An additional 3 million are on the way to Pennsylvania, Virginia and Wisconsin, Gilbert told WND.

“Dreams from My Real Father” is currently the No. 1-selling documentary on Amazon.com and is also available on Netflix streaming.

In his report, Flener said Gilbert has never said where he’s getting the money to distribute the DVDs to swing states.

Gilbert explained to WND he doesn’t take political donation. His distribution effort through his company, Highway 61 Entertainment, is governed by the 2010 Citizens United Supreme Court decision, which barred government from restricting independent political expenditures by corporations and unions.

“Our DVD mailers are part of a publicity campaign to force and embarrass the mainstream media into covering the substance of the film, which if they did, would expose them as not having done their jobs,” Gilbert told WND.

The KUSA report prompted an invitation to both Gilbert and Flener from Denver talk-radio host Peter Boyles of KHOW. Flener declined, but Gabriel joined Boyles for an interview Tuesday morning.

Among the Gannett newspaper and TV stations that posted the KUSA report online are The Clarion Ledger of Jackson, Miss., WGRZ-TV, Buffalo, The News Journal of Wilmington, Del., The Pensacola News Journal, KTHV-TV, Little Rock, Ark., The Coloradoan of Fort Collins, Colo., The Advertiser of Lafayette, La., and The Hattiesburg American of Mississippi.

There’s been other recent resistance to the film.

Gilbert said he recently was at a “Dreams” screening in Kingston, Tenn., sponsored by the Roane County Tea Party.

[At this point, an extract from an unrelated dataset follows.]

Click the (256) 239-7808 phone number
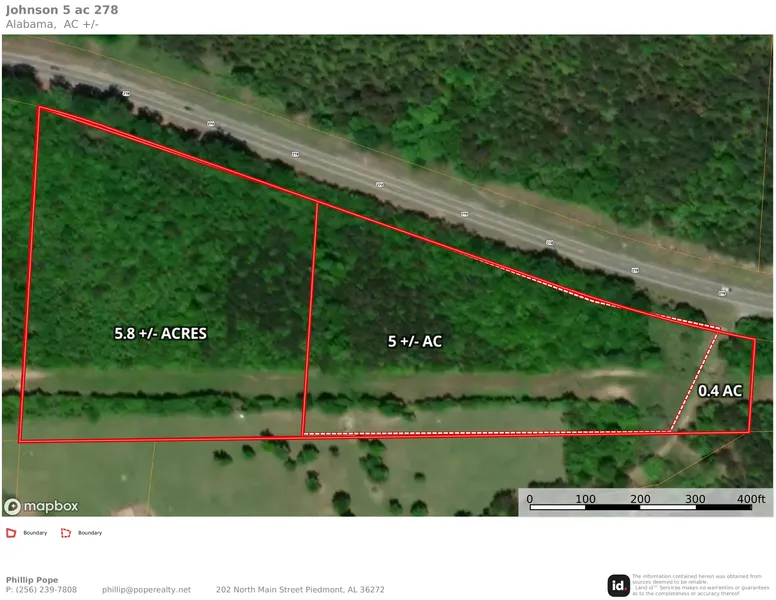 41,590
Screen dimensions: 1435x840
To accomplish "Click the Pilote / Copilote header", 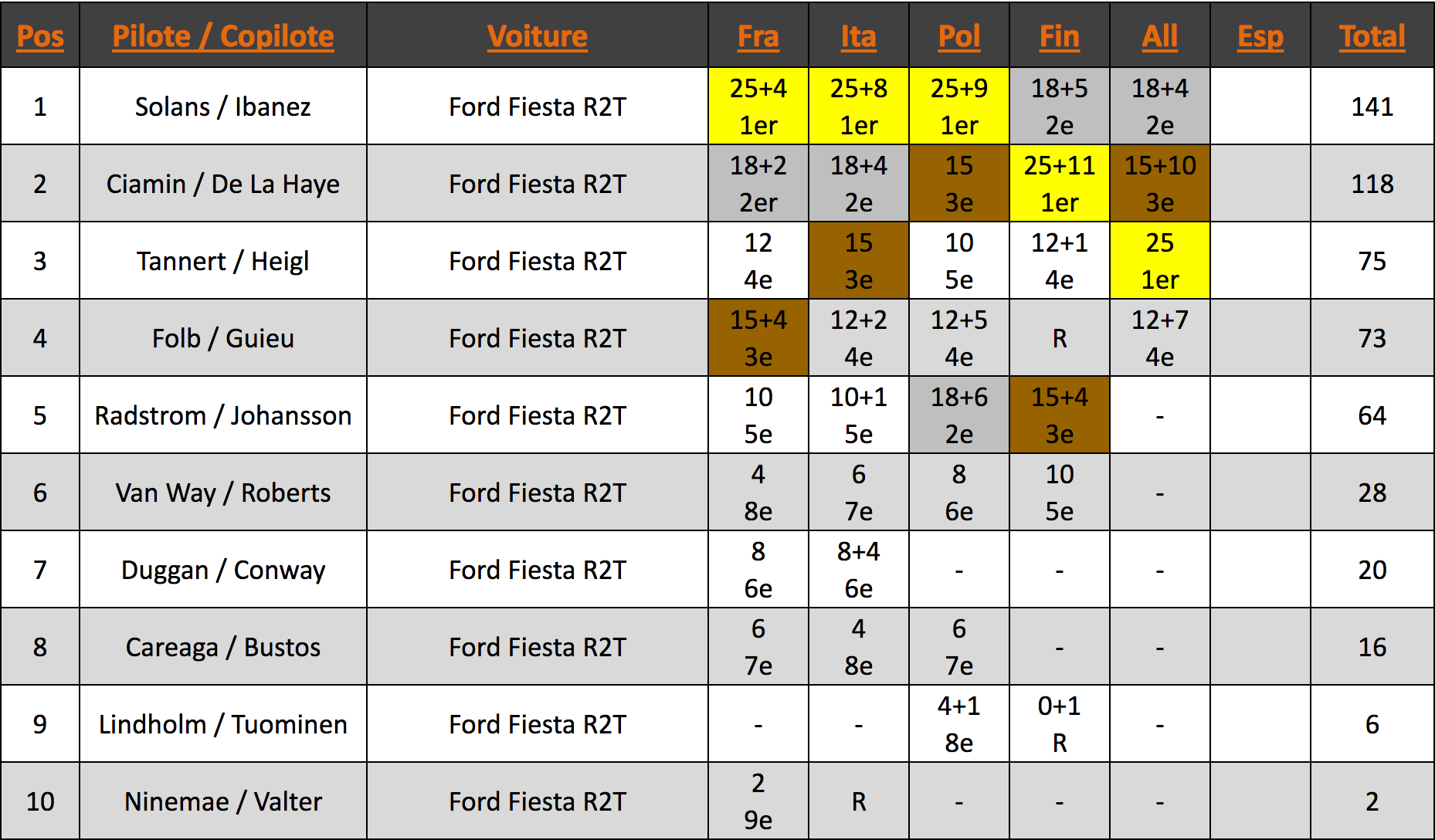I will (223, 36).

The event was covered by Roane County News newspaper reporter Cindy Simpson.

“She took many photos and stayed the entire event and also interviewed me at length,” he said.

However, the story never was published.

“They told Gary Johnston, the organizer who spoke to the editors, that publishing their own reporter’s article ‘would not be in their interest,'” Gilbert said.

Also, when a screening was set up by County Commissioner Ken Clark in La Marque, Texas, in a county park, several others, including a county constable, called it inappropriate, Gilbert said.

The screening, which Clark was funding, is scheduled in the Texas AgriLife Center in Carbide Park in La Marque on Nov. 1. The Agrilife Center is a building next door to the county’s Wayne Johnson Center building, which is named for the late county commissioner who was a Democratic Party and civil rights activist.

Constable Derreck Rose said he was infuriated when he got a flier promoting the event, Gilbert reported.